GIVEN DATA:
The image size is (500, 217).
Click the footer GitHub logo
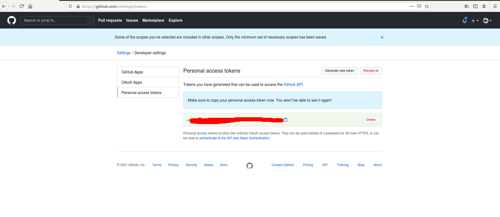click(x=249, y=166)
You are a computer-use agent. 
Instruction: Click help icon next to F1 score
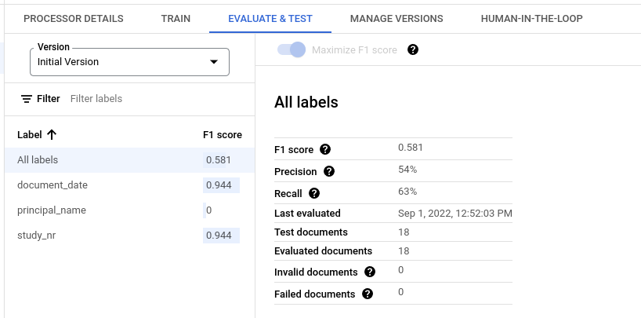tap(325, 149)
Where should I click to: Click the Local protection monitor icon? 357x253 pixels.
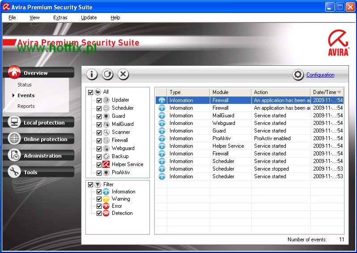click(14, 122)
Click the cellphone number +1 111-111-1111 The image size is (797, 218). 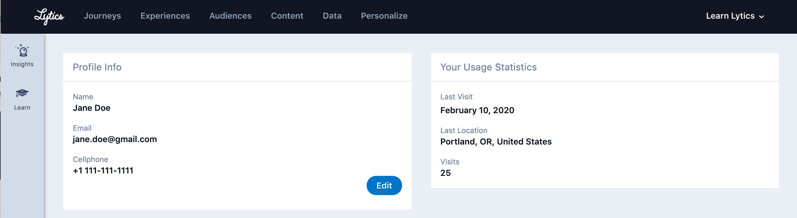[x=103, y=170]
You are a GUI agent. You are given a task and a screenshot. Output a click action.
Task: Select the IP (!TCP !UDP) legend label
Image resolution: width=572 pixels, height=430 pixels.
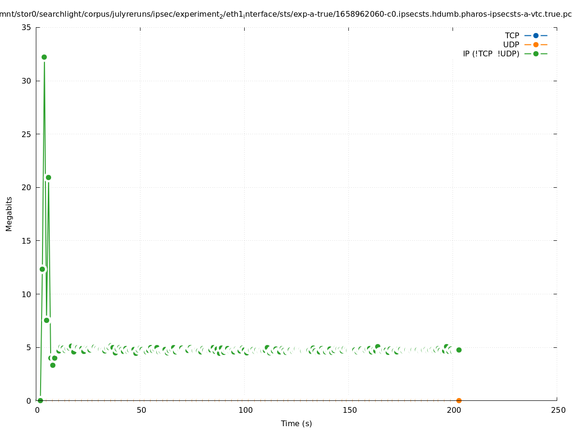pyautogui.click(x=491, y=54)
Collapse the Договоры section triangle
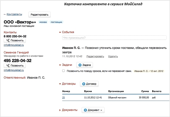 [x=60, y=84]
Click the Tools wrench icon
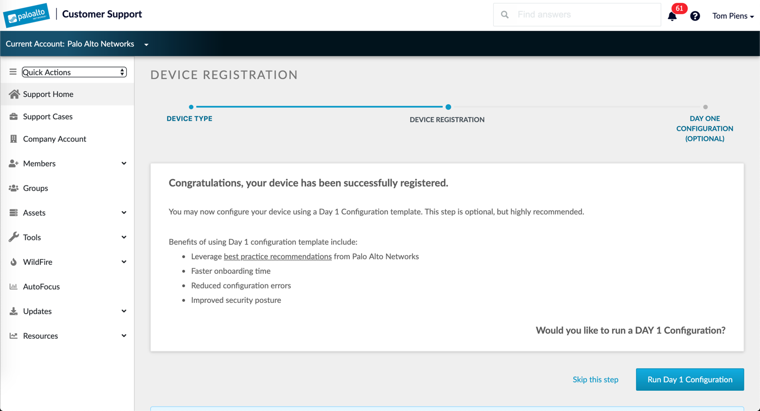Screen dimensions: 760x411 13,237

==

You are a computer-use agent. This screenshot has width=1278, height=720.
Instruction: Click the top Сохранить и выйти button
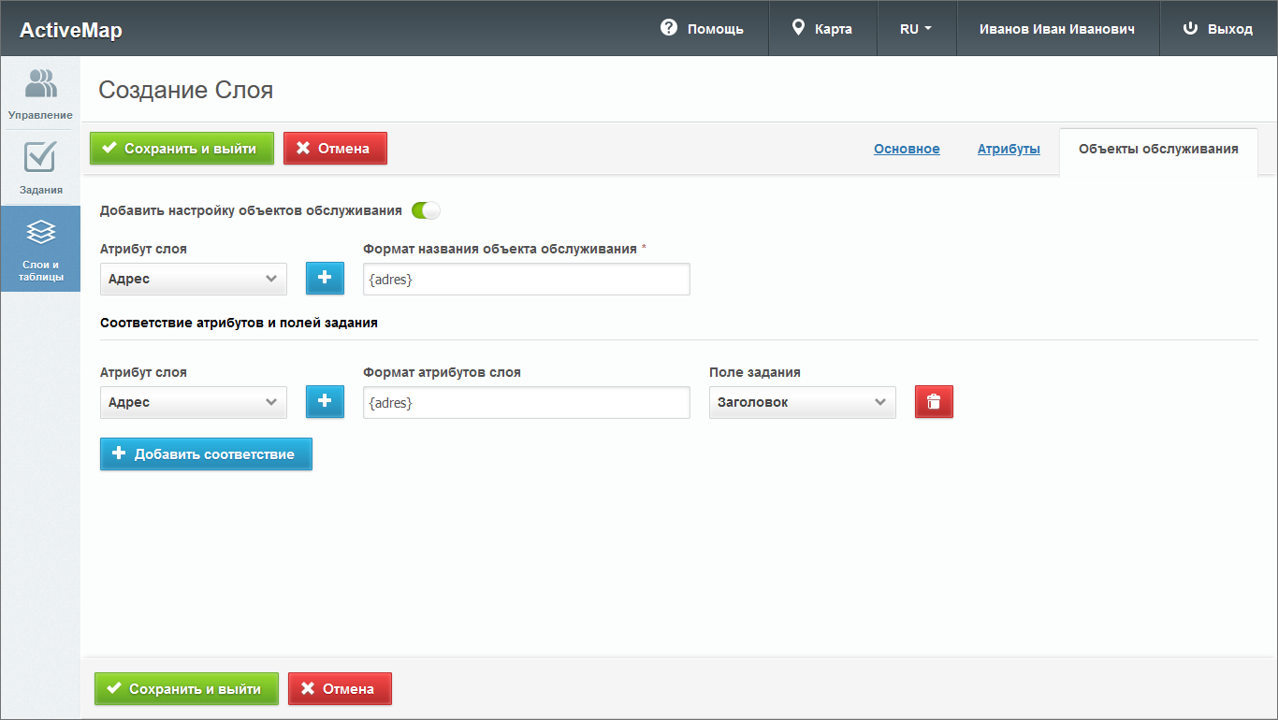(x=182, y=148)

EXERCISE REQUIREMENTS:
All lines with the word "screenshot" are needed; pull them from the entries and copy each.

ANSWER TO THE PROBLEM:
You are a GUI agent. You are given a task and a screenshot. Output a click action.
You are a computer-use agent. This screenshot has width=1278, height=720.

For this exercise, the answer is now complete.